● TAREFAS OBRIGATÓRIAS
1 – Como você resumiria em duas frases o relato sobre a intervenção com a equipe de trabalho?
2 – Reproduza literalmente, do relato sobre a intervenção com a equipe de trabalho, o trecho que vai de "A intervenção oportunizou" até "que se completavam.".

● DOCUMENTO DE ORIGEM
Pôde-se perceber e identificar na fala dos profissionais alguns conflitos interpessoais no trabalho e na vida pessoal vejo que estes conflitos foram decorrentes e característicos da situação de tensão que estava sendo gerada pela falta de comunicação entre as pessoas no trabalho.

A intervenção oportunizou um espaço onde a equipe que estava num alto grau de tensão pode deixar os sentimentos fluir, conseguiram falar sobre seu trabalho, seus limites, seus prazeres suas revoltas, frustrações, seus amores e suas dores em relação ao trabalho e quanto este também interfere nas relações pessoais, pois o trabalho e o pessoal não é algo dissociado.

Segundo Codo, Sampaio e Hitomi (1994) a vida dos homens não se resume ao trabalho, mas também não pode ser compreendida sem ele.

Nas produções artísticas pude ver como cada dupla demonstrou seus sentimentos em relação ao trabalho, e estas relações para mim soaram muito similares, que na verdade mais pareciam desenhos que se completavam.

● DADOS FORNECIDOS
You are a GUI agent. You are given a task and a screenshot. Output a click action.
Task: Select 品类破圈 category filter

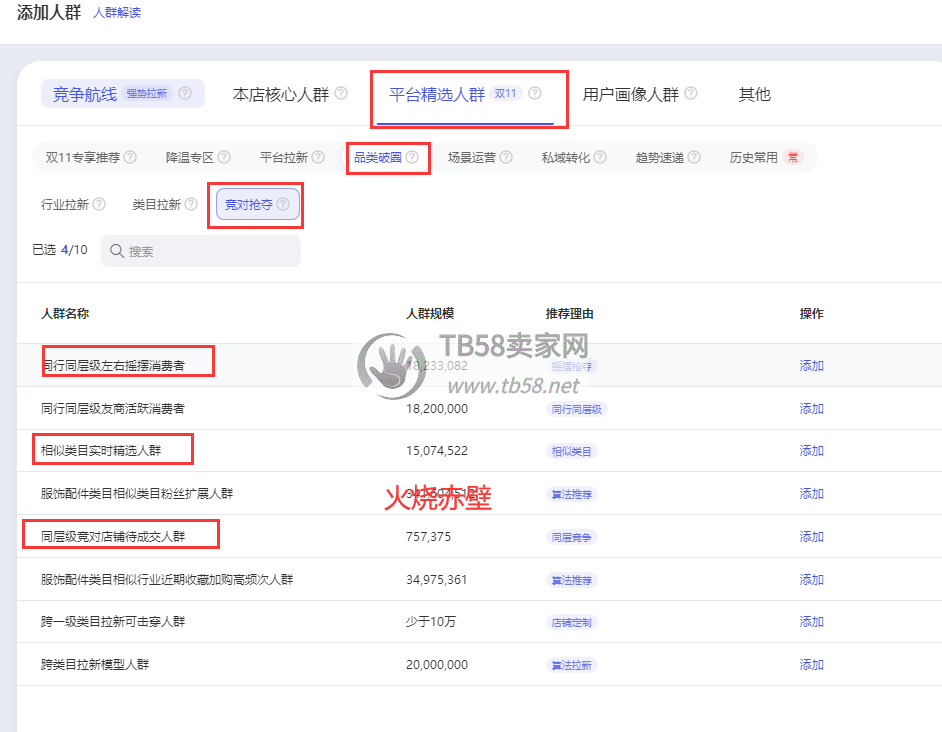coord(378,157)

● RESULTADOS POR TAREFA
1 – Nas falas dos profissionais apareceram conflitos interpessoais no trabalho e na vida pessoal, decorrentes da tensão gerada pela falta de comunicação entre as pessoas no trabalho. A intervenção abriu um espaço para a equipe expressar seus sentimentos sobre o trabalho e sobre como ele interfere nas relações pessoais, e nas produções artísticas as duplas mostraram sentimentos muito semelhantes, como desenhos que se completavam.

2 –
A intervenção oportunizou um espaço onde a equipe que estava num alto grau de tensão pode deixar os sentimentos fluir, conseguiram falar sobre seu trabalho, seus limites, seus prazeres suas revoltas, frustrações, seus amores e suas dores em relação ao trabalho e quanto este também interfere nas relações pessoais, pois o trabalho e o pessoal não é algo dissociado.

Segundo Codo, Sampaio e Hitomi (1994) a vida dos homens não se resume ao trabalho, mas também não pode ser compreendida sem ele.

Nas produções artísticas pude ver como cada dupla demonstrou seus sentimentos em relação ao trabalho, e estas relações para mim soaram muito similares, que na verdade mais pareciam desenhos que se completavam.